Una clase en la UBA dictada por miembros de un centro de “estudiantes”…
Para “muestra basta un botón” y “una imagen vale más que mil palabras”. Hete aquí pues una postal del interior de aquella que fuera una de las facultades de la gran Universidad de Buenos Aires, hoy ocupando un puesto tristísimo en el ranking de calidad educativa. De estar entre las primeras pasó a estar bajo unas doscientas. Y esta apatía no habla sólo de mantenimiento o de estructuras edilicias añejas, retrata toda una filosofía. De los contenidos nadie dice un ápice, encima…
Que cada uno saque sus conclusiones, y se sincere a sí mismo cuando observa los acontecimientos de un presente casi inaudito donde los colegios están tomados, y no sólo por falencias en sus instalaciones o abandono del Estado.
Hay un detrás de toda esta escena maniquea que se está escapando peligrosamente de las manos. Sin eufemismos, de aquello que adolece el país es de jerarquías y autoridades esenciales para su desarrollo y crecimiento en este ámbito donde la “democracia” es entendida como libertinaje.
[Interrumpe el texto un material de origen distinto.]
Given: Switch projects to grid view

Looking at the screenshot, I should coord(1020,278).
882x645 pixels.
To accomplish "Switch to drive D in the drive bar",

Los “premios y castigos” discriminan, los docentes son casi un desecho, y a los jóvenes sólo se les habla de derechos. La responsabilidad y los deberes se ausentan por conveniencia o demagogia progresista obsoleta.
Dos postales a pocos kilómetros de diferencia hablan más que las letras:
Argentina, 2010
Un colegio estatal en Montevideo, cruzando el charco apenas…
Tres años llevó a Uruguay instrumentar un plan para intentar que las oportunidades se iguales. No hubo demasiada propaganda. Tabaré Vázquez lo hizo, y se fue sin pedir rédito por ello. Mujica lo sigue sin oratorias pomposas. Acá siguen las promesas.
“Nosotros lanzamos una meta que era destinar para 2010 el 6 por ciento del PBI a educación, y hoy estamos en 6,47% del PBI”, sostuvo días atrás Cristina Fernández de Kirchner. Más allá de la veracidad o la mentira, ¿a quién y para qué le sirve esa cifra? Está visto que a la educación no le llega.
En este contexto -y teniendo en cuenta los “imponderables” de todo tipo que surgen en el camino, y hoy más que nunca saltan a la vista-, ¿tiene sentido detenerse en las imágenes positivas o negativas de los aspirantes a administrar dentro de un año a la Argentina? ¿O conviene hacer un ejercicio de introspección para evaluar de qué manera se lavaron los cerebros a punto tal que “orden”, “autoridad”, o “disciplina” hayan pasado a ser falsos sinónimos de dictaduras o tiranías?